The ability to recognize strangers from previous interactions is an important application to security, service roles, and various business and social scenarios. While prior research suggests that women are better than men at recognizing faces [1, 2], one intriguing research topic is the interplay among gender, face recognition, and exposure time. Say, both Tom and Janet have been exposed to the same number of faces at the same events. Critical questions are then: whether they have the same ability to recognize faces afterwards; whether they are more capable of recognizing faces of their own gender; and whether their ability to recognize faces is influenced by exposure time. The extant literature on face recognition emphasizes that a longer exposure time generally improves individuals’ ability to recognize faces [3, 4]. In addition, several other studies on face recognition demonstrate superior recognition for an individual to recognize their own gender relative to the other [5, 6].

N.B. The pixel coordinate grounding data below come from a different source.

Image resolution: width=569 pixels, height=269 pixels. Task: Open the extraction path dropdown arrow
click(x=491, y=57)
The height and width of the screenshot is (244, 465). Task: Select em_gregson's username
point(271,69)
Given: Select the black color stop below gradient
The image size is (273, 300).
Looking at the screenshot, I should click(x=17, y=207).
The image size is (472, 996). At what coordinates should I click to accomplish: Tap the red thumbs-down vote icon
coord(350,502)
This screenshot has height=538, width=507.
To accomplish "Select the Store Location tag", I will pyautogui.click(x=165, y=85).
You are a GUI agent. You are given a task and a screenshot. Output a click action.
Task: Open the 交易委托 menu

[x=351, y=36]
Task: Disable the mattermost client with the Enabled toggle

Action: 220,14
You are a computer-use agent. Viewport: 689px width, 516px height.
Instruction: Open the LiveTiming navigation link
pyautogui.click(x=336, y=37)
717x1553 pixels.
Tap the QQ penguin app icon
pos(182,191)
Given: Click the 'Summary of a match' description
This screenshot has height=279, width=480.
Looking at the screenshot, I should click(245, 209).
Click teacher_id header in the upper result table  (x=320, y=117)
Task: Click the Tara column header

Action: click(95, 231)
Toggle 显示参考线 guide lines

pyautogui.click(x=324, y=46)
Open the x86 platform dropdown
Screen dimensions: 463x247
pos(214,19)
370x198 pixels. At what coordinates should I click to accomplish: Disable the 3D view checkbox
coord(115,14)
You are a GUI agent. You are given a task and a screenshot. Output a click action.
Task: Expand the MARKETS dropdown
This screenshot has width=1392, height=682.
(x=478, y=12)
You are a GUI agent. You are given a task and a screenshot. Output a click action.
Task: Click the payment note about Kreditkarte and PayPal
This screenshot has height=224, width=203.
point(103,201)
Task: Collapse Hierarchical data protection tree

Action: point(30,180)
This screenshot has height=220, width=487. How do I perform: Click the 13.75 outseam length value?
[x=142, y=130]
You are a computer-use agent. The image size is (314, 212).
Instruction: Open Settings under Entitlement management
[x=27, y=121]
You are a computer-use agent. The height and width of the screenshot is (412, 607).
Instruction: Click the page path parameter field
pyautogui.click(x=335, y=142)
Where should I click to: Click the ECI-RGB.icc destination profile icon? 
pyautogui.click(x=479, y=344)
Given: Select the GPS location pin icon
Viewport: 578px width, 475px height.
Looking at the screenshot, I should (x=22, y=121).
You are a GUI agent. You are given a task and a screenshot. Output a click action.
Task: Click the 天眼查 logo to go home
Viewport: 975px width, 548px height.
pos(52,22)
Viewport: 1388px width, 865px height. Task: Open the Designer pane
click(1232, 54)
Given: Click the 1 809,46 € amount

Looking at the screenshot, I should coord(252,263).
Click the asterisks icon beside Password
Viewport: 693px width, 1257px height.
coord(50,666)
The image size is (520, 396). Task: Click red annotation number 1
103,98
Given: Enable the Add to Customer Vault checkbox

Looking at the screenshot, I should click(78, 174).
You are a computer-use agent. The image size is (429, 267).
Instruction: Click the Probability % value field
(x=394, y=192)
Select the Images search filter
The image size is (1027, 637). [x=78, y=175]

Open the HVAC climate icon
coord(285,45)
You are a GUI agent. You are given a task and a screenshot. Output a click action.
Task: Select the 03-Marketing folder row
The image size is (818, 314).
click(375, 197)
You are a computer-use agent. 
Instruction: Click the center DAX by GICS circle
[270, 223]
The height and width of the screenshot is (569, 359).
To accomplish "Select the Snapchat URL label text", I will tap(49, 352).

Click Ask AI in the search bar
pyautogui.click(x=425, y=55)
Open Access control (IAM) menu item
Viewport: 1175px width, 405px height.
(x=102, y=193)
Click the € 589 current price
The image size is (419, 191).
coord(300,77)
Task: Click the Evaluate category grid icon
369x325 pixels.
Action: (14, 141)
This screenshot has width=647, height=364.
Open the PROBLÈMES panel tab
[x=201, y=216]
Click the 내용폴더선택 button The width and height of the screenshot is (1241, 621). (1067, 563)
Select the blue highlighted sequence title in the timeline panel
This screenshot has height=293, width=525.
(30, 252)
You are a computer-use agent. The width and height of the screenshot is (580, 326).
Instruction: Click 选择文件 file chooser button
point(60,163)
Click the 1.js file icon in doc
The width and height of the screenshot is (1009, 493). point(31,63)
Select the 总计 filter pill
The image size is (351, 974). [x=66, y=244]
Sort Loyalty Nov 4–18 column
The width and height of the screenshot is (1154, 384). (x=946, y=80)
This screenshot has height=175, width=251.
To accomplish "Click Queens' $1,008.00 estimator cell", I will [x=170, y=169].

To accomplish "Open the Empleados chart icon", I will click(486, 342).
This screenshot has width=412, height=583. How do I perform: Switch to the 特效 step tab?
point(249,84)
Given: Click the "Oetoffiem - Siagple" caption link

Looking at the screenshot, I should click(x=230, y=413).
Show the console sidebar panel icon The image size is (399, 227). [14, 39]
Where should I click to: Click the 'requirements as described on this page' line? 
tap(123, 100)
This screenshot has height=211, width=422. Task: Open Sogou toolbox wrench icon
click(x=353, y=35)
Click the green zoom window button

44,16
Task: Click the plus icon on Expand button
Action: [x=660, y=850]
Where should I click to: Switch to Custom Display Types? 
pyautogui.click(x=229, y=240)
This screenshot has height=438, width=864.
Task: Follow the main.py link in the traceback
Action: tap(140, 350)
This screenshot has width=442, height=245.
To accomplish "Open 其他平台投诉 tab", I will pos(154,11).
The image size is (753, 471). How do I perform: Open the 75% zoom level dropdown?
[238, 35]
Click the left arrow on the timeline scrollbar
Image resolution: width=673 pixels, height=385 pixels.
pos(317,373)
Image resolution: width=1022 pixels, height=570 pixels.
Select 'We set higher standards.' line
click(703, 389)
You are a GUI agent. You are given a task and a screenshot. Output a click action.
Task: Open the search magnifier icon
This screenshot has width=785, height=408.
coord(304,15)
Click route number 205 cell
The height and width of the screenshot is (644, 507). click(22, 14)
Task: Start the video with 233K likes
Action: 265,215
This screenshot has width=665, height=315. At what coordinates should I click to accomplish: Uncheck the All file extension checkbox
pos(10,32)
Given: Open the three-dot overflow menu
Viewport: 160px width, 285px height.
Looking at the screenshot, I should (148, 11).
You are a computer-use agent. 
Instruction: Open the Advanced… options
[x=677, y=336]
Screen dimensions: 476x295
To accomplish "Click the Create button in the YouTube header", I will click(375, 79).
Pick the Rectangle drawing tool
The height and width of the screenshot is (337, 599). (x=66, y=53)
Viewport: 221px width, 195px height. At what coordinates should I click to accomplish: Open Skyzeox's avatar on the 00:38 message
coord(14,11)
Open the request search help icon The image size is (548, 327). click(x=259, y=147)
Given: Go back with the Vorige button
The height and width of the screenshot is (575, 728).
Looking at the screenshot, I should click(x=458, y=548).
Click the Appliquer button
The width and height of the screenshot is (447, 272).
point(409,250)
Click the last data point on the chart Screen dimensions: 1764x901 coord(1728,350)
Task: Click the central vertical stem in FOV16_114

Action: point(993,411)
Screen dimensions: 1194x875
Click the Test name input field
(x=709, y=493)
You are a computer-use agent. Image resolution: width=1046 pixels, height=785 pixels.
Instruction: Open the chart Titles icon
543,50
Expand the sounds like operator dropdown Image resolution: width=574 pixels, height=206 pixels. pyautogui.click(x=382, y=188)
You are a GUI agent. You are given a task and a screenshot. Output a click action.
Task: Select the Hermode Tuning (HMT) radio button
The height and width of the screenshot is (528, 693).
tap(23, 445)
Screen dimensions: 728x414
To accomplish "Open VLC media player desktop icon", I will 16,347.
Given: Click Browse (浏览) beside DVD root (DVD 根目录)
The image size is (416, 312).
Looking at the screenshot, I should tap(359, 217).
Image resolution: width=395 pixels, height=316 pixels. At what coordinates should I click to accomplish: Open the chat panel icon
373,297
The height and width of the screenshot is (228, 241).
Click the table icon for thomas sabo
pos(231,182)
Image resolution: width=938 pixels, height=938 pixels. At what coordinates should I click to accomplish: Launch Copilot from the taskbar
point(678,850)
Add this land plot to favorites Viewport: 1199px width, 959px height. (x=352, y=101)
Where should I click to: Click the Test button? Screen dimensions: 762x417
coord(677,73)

Faces contain a rich reservoir of information on factors such as gender, age, mood, social category, traits, and trustworthiness [5, 7, 8], and are arguably the most important social stimuli in interactions [9]. While face recognition is essential for many daily and social activities, it is also known that individuals vary considerably in their ability to recognize faces [10, 11]. Therefore, we believe that a more complete understanding of face recognition should consider both exposure time and gender. While exposure time and gender have been extensively studied as factors that have an influence on an individual’s ability to recognize faces, the interplay between these two factors has received less research attention.

In response to this, our study contributes to the existing literature by examining how the interaction of exposure time with gender and gender distribution of exposed faces affects an individual’s face recognition performance. It is relevant to take the exposure time factor into account as time often is a scarce resource having a huge impact on outcomes. For instance, the theory of selective attention contends that human beings have limited cognitive capacity and are selective in their attention [12, 13], which prevents them from attending to all issues that arise. This especially applies to settings, where time is limited and thus a scarce resource.

Based on face processing theory and gender theory, our study elaborates on this interplay and demonstrates that an investigation of face recognition should distinguish between the genders of the persons who are exposed to various faces versus the genders of these faces themselves. Four experimental studies, which manipulate exposure time and face images in several combinations, are conducted to test the hypotheses. Specifically, this study expands the present body of research in three ways. First, we show that the effect of exposure time is dependent on both gender and gender distribution of exposed faces. We find that women, in general, show a decrease in face recognition ability due to a lower exposure time. However, we find that when exposure time is short (vs. long) women recognize a larger proportion of same gender faces and recognize a larger proportion of same gender faces as compared with the proportion of same gender faces recognized by men. Third, when individuals are only exposed to same gender faces, women recognize more faces than men irrespective of exposure time.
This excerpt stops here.